El Tribunal de Justicia de la UE (TJUE), responde así a un juzgado de Madrid ante el que recurrió una congregación religiosa (Congregación Escuelas Pías de la Provincia de Betania), responsable del colegio La Inmaculada de Getafe. La congregación pidió una licencia de obras para ampliar el salón de actos a fin de ponerle 400 butacas para poder dedicarlo a reuniones, cursos y conferencias, licencia por la que había pagado más de 23.000 euros en impuestos municipales y reclamaba la devolución de un impuesto municipal aferrándose al acuerdo entre España y la Santa Sede que establece diversas exenciones fiscales en favor de la Iglesia Católica, lo que se desestimó al considerar que se había solicitado con respecto a una actividad de la iglesia  católica sin una finalidad «estrictamente religiosa».

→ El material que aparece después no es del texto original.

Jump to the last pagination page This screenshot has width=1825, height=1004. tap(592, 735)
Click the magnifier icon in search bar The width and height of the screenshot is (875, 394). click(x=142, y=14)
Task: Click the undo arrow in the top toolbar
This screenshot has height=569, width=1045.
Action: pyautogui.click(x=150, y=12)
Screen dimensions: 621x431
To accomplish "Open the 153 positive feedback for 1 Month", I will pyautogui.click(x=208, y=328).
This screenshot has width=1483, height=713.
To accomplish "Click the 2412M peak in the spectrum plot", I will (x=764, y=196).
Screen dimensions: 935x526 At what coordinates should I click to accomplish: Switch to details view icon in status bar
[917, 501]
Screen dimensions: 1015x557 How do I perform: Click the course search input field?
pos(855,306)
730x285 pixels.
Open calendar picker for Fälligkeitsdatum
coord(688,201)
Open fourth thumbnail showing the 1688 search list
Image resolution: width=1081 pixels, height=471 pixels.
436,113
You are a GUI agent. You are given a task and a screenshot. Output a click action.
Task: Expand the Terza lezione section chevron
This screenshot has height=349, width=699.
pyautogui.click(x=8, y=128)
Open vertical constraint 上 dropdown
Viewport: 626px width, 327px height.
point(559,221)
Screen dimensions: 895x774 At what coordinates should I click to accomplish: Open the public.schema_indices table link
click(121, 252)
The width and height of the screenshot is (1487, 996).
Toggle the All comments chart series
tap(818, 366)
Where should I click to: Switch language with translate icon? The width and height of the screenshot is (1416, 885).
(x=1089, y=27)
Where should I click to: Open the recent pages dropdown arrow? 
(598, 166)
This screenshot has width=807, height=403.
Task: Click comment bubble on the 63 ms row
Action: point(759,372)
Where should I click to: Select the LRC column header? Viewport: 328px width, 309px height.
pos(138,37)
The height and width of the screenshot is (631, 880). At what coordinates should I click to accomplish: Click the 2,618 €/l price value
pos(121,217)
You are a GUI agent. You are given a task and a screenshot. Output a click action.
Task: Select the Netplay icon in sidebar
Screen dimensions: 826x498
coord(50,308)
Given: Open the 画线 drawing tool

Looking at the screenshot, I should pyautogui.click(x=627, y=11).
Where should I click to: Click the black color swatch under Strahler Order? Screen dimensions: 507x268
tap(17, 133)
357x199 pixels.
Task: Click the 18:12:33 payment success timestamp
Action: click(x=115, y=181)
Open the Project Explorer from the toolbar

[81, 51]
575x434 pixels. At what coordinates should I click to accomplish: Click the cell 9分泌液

En el caso concreto del colegio religiosos, el centro ofrece enseñanza obligatoria financiada con fondos públicos, pero también formación voluntaria «que no está subvencionada con fondos públicos y por la cual se cobran derechos de matrícula». Recuerda el tribunal que en el colegio hay locales que “se utilizan para impartir enseñanza Primaria y Secundaria reglada por el Estado, que equivale a la que se imparte en los colegios públicos y que se financia íntegramente con cargo a fondos públicos, pero “también se utilizan para impartir enseñanza preescolar, extraescolar y postobligatoria, que no está subvencionada con fondos públicos y por la cual se cobran derechos de matrícula”.  Señala TJUE que «Únicamente las actividades de enseñanza no subvencionadas por el Estado español parecen revestir carácter económico».

Foto, El Mundo

La legislación europea dice claramente que no puede haber ayudas de Estado, subvenciones o privilegios para una determinada empresa por ejemplo, que le de ventajas competitivas e injustas respecto a sus competidores. En la sentencia de hoy, el Tribunal estipula que la exención del impuesto municipal solicitada “parece cumplir, en todo caso, dos de los cuatro requisitos exigidos para poder ser calificada de ayuda estatal prohibida, en la medida en que conferiría a la congregación a cargo del colegio una ventaja económica selectiva y supone una disminución de los ingresos del Ayuntamiento y, por tanto, el empleo de fondos estatales”.

El tribunal recuerda que, según el Derecho de la Unión, se considera que las ayudas que no superan el límite de 200.000 euros durante un período de tres años no afectan a los intercambios comerciales entre los Estados miembros «ni falsean ni amenazan con falsear la competencia», de modo que tales medidas están excluidas del concepto de ayudas estatales. El juez nacional deberá comprobar si en el presente asunto se alcanza dicho umbral y tomar en consideración «únicamente las ventajas de las que haya disfrutado la congregación religiosa en relación con sus eventuales actividades económicas».

El tribunal añade que incluso si el acuerdo entre España y la Santa Sede es anterior a la adhesión del país a la Unión, la exención fiscal controvertida «no debería considerarse ayuda estatal existente, sino ayuda nueva». Como el impuesto sobre construcciones no se introdujo hasta después de la adhesión, si el juez nacional declarase la existencia de una ayuda estatal, esta debería notificarse a la Comisión y no podría ejecutarse sin su consentimiento.

La justicia europea aclara que “corresponde al juez nacional determinar si los locales en cuestión están destinados, al menos en parte, a tales actividades económicas y en qué medida”.